Maximum Likelihood Estimators and Examples
A slecture by Lu Zhang

Partially based on the ECE662 Spring 2014 lecture material of Prof. Mireille Boutin.





Outline of the slecture

  • Background and Introduction of ML estimator
  • Finding Maximum Likelihood Estimators and Examples
  • Summary and Suggestions
  • References





Background and Introduction of ML estimator

Once we have decided on a model(Probability Distribution), our next step is often to estimate some information from the observed data. There are generally two parametric frameworks for estimating unknown information from data. We will refer to these two general frameworks as the Frequentist and Baysian approaches. One very widely used Frequentist estimator is known as the Maximum Likelihood estimator.


In the frequentist approach, one treats the unknown quantity as a deterministic, but unknown parameter vector, $ \theta \in \Omega $. So for example, after we observe the random vector $ Y \in \mathbb{R}^{n} $, then our objective is to use $ Y $ to estimate the unknown scalar or vector $ \theta $. In order to formulate this problem, we will assume that the vector $ Y $ has a probability density function given by $ p_{\theta}(y) $ where $ \theta $ parameterizes a family of density functions for $ Y $. We may then use this family of distributions to determine a function, $ T : \mathbb{R}^{n} \rightarrow \Omega $, that can be used to compute an estimate of the unknown parameter as

$ \hat{\theta} = T(Y) $


Notice, that since $ T(Y) $ is a function of random vector $ Y $, the estimate, $ \hat{\theta} $, is a random vector.

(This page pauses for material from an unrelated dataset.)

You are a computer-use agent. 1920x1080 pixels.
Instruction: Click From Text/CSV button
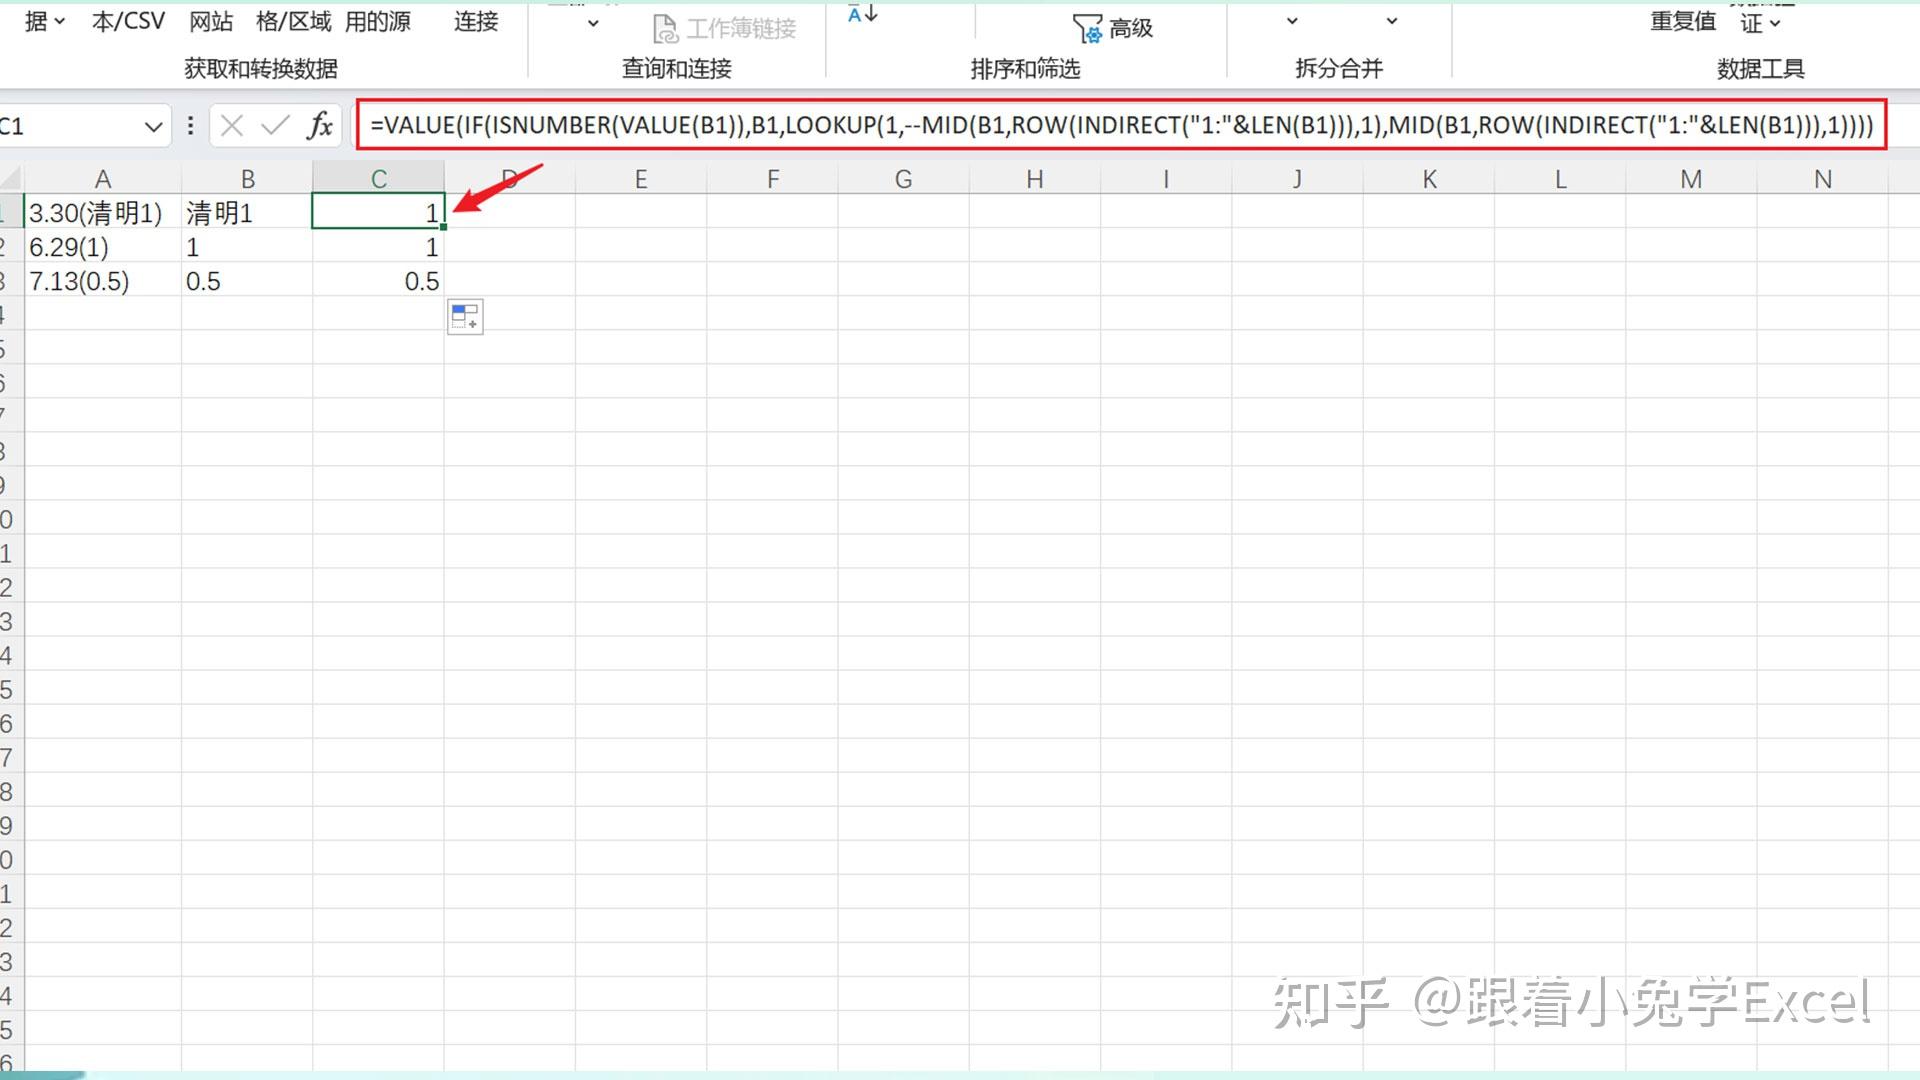(x=128, y=21)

The mean of the estimator, $ \bar{\theta} $, can be computed as

$ \bar{\theta} = E_{\theta}[\hat{\theta}] = \int_{\mathbb{R}^{n}} T(y)p_{\theta}(y)dy $


The difference between the mean of the estimator and the value of the parameter is known as the bias and is given by

$ bias_{\theta} = \bar{\theta} -\theta $


Similarly, the variance of the estimator is given by

$ var_{\theta} = E_{\theta}[(\hat{\theta} -\bar{\theta})^2] $

and it is easily shown that the mean squared error (MSE) of the estimate is then given by


$ MSE_{\theta} = E_{\theta}[(\hat{\theta}-\theta)^2] = var_{\theta} + (bias_{\theta})^2 $


Since the bias, variance, and the MSE of the estimator will depend on the specific value of $ \theta $, it is often unclear precisely how to compare the accuracy of different estimators. Even estimators that seem quite poor may produce small or zero error for certain values of $ \theta $. For example, consider the estimator which is fixed to the value $ \hat{\theta}=1 $, independent of the data. This would seem to be a very poor estimator, but it has an MSE of 0 when $ \theta=1 $.

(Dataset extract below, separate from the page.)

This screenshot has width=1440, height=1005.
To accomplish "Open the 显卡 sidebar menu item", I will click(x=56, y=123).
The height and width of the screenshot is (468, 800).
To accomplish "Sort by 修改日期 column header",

An estimator is said to be consistent if for all $ \theta \in \Omega $, the MSE of the estimator goes to zero as the number of independent data samples, n, goes to infinity. If an estimator is not consistent, this means that even with arbitrarily large quantities of data, the estimate will not approach the true value of the parameter. Consistency would seem to be the least we would expect of an estimator, but we will later see that even some very intuitive estimators are not always consistent.

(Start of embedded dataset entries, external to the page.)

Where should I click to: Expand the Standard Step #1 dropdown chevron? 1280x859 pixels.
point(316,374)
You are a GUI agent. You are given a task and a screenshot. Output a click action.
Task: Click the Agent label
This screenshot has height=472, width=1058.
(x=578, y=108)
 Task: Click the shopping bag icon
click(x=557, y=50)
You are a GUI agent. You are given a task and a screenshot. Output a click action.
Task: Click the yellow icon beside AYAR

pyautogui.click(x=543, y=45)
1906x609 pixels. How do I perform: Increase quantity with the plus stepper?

Ideally, it would be best if one could select an estimator which has uniformly low bias and variance for all values of $ \theta $. This is not always possible, but when it is we have names for such estimators. For example, $ \hat{\theta} $ is said to be an unbiased estimator if for all values of $ \theta $ the bias is zero, i.e. $ \theta = \bar{\theta} $. If in addition, for all values of $ \theta $, the variance of an estimator is less than or equal to that of all other unbiased estimators, then we say that the estimator is uniformly minimum variance unbiased(UMVU) estimator.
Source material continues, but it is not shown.